## Given instruction
Set down every one of the lines below word for word, leaving out the pictures.

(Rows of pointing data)
┄┄┄┄┄┄
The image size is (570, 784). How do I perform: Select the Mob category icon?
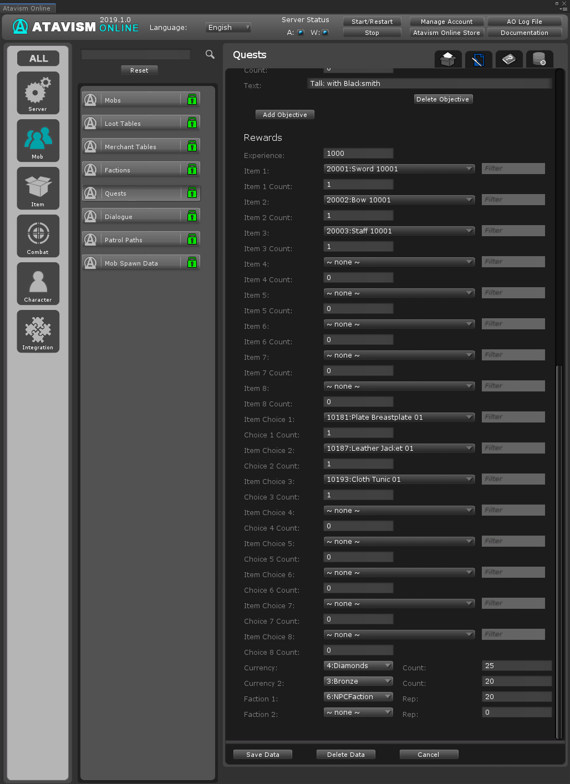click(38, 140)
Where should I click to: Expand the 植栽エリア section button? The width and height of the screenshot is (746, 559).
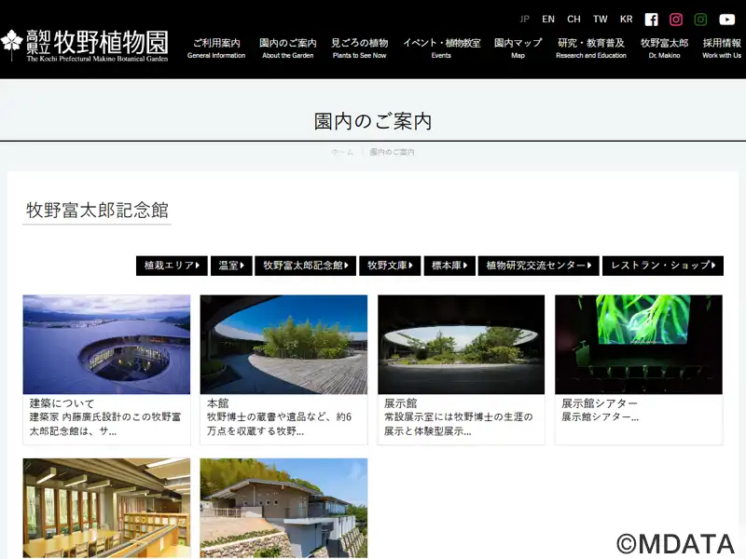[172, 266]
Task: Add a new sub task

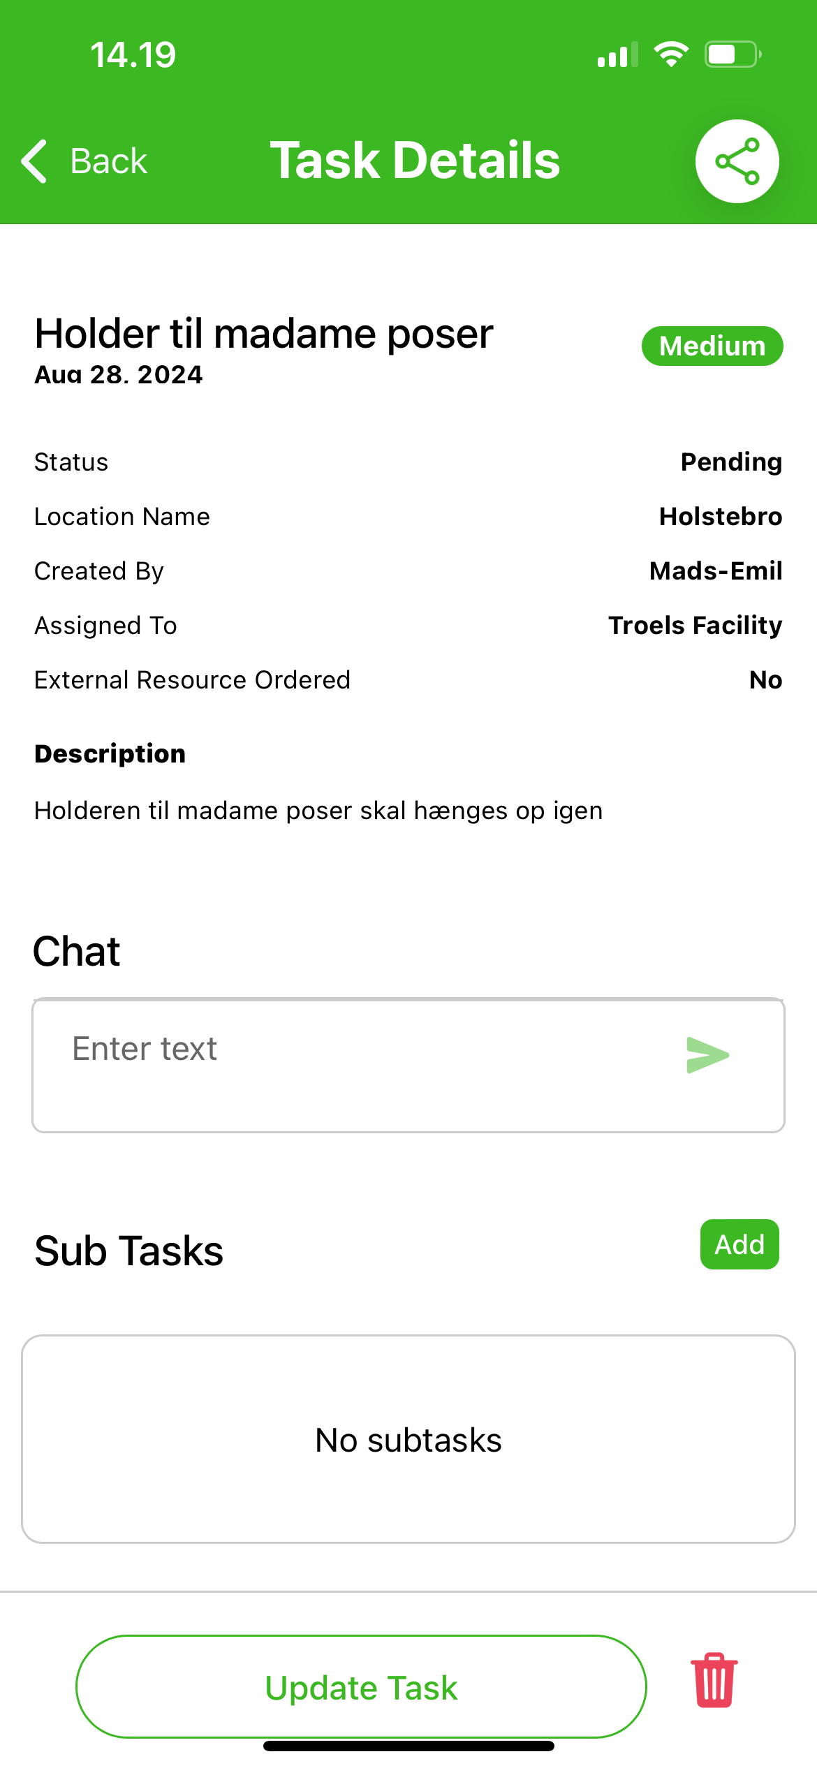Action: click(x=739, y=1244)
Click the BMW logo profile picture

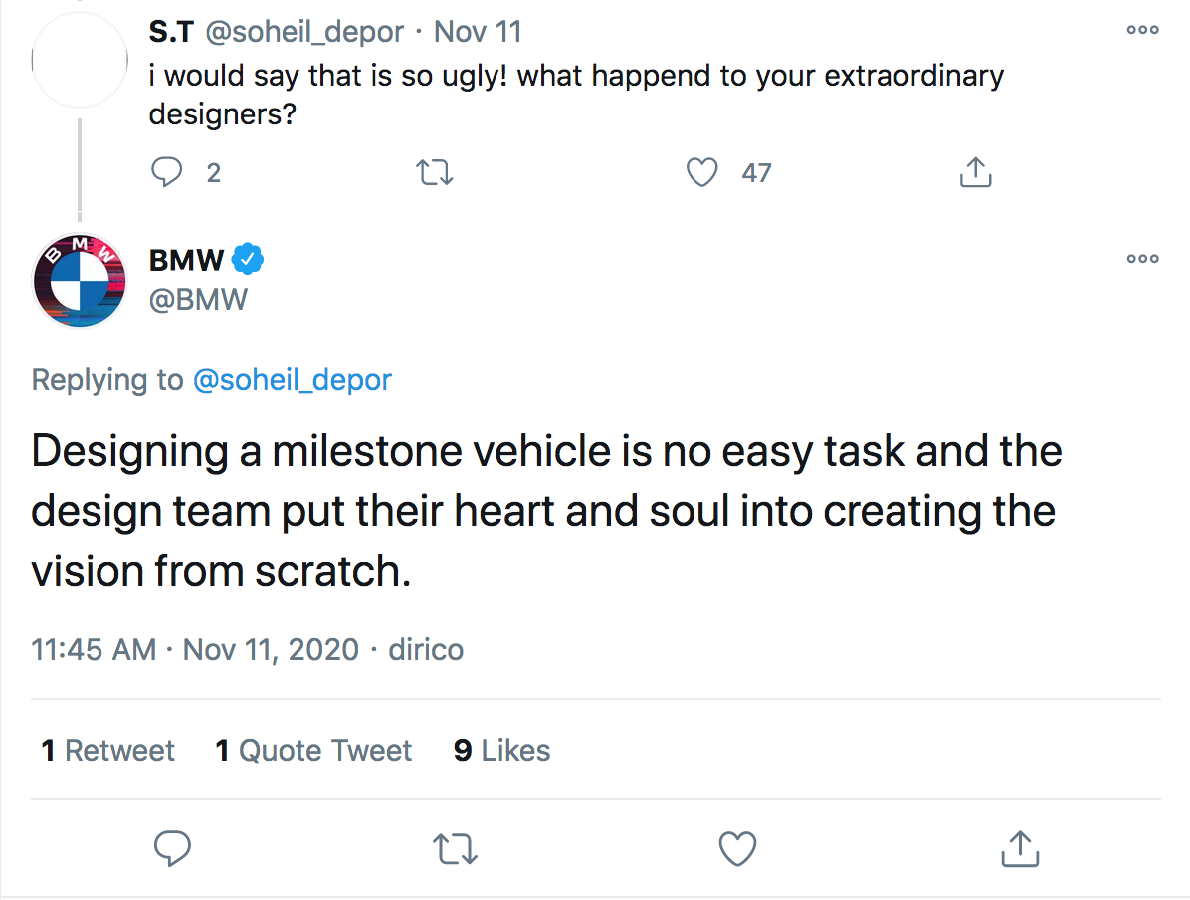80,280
┄┄┄┄┄┄
## Expected output
The image size is (570, 784). How do I perform: Select the Mob category icon?
click(38, 140)
Where should I click to: Expand the 植栽エリア section button? The width and height of the screenshot is (746, 559).
[172, 266]
Task: Add a new sub task

Action: click(x=739, y=1244)
Click the BMW logo profile picture

80,280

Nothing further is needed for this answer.